Text for analysis:
:::::

Commentary
UK National Health Service Sees Savings In The Cloud
The National Health Service in Britain isn't universally admired for its IT efficiency. But Miles Gray, the urbane hardware solutions architect for the NHS, said at the Cloud Computing World Forum in London that if carefully implemented, the cloud can help the service gain effectiveness and save expenses.
The National Health Service in Britain isn't universally admired for its IT efficiency. But Miles Gray, the urbane hardware solutions architect for the NHS, said at the Cloud Computing World Forum in London that if carefully implemented, the cloud can help the service gain effectiveness and save expenses.A national health service is an immense undertaking. With 82 million patient visits scheduled last year, the service relies upon hundreds of hospitals, doctor's offices and clinical systems to work together to provide patient services. Many of these systems invoke the number assigned to each patient by the National Health Service. Then again, many of them do not. They use the patient name or another identifier unique to the local system.
The U.K. did not implement universal electronic medical records when it adopted national health care. Consequently, there are many different ways of identifying patients as they move from doctor to doctor or hospital to hospital, leading to the usual difficulties in sharing patient information.

:::::

Excerpted records:

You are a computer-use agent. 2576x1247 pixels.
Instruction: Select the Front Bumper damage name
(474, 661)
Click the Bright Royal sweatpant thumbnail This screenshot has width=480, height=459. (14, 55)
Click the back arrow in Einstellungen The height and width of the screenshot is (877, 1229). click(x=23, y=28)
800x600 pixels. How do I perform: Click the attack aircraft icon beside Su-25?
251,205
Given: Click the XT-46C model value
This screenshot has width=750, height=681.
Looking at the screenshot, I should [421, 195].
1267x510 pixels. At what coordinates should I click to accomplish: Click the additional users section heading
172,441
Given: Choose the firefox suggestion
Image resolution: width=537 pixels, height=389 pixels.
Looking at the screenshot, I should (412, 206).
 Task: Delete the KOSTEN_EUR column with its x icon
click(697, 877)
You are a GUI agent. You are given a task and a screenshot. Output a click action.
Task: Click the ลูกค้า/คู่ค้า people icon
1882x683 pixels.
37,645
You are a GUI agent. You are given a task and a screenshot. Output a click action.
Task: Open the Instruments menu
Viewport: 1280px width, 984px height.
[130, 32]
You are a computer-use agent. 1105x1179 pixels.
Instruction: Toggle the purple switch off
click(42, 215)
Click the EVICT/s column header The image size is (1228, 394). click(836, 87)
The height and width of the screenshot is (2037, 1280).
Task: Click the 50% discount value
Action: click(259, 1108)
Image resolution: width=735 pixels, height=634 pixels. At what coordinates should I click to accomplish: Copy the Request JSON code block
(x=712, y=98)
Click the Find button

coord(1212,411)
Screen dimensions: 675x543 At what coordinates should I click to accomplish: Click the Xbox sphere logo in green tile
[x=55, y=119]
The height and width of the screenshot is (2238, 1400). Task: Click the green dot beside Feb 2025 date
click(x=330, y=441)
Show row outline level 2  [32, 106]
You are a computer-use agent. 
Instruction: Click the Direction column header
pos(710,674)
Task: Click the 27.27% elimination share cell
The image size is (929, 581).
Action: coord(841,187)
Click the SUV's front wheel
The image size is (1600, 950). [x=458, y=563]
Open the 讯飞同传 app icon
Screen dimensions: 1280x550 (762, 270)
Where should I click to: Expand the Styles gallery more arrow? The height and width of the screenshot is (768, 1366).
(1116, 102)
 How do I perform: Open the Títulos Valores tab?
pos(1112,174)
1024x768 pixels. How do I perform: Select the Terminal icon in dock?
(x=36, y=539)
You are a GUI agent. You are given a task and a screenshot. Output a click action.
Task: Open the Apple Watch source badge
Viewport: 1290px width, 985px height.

:::::

Set of tasks:
A. List the three ways of identifying patients that the systems described in the NHS cloud commentary use.
B. Retype the passage of the NHS cloud commentary between "The U.K. did" and "sharing patient information.", inclusive.
C. According to the NHS cloud commentary, at what event did Miles Gray speak?

Responses per task:
A.
- The number assigned to each patient by the National Health Service
- The patient name
- Another identifier unique to the local system

B.
The U.K. did not implement universal electronic medical records when it adopted national health care. Consequently, there are many different ways of identifying patients as they move from doctor to doctor or hospital to hospital, leading to the usual difficulties in sharing patient information.

C. The Cloud Computing World Forum in London.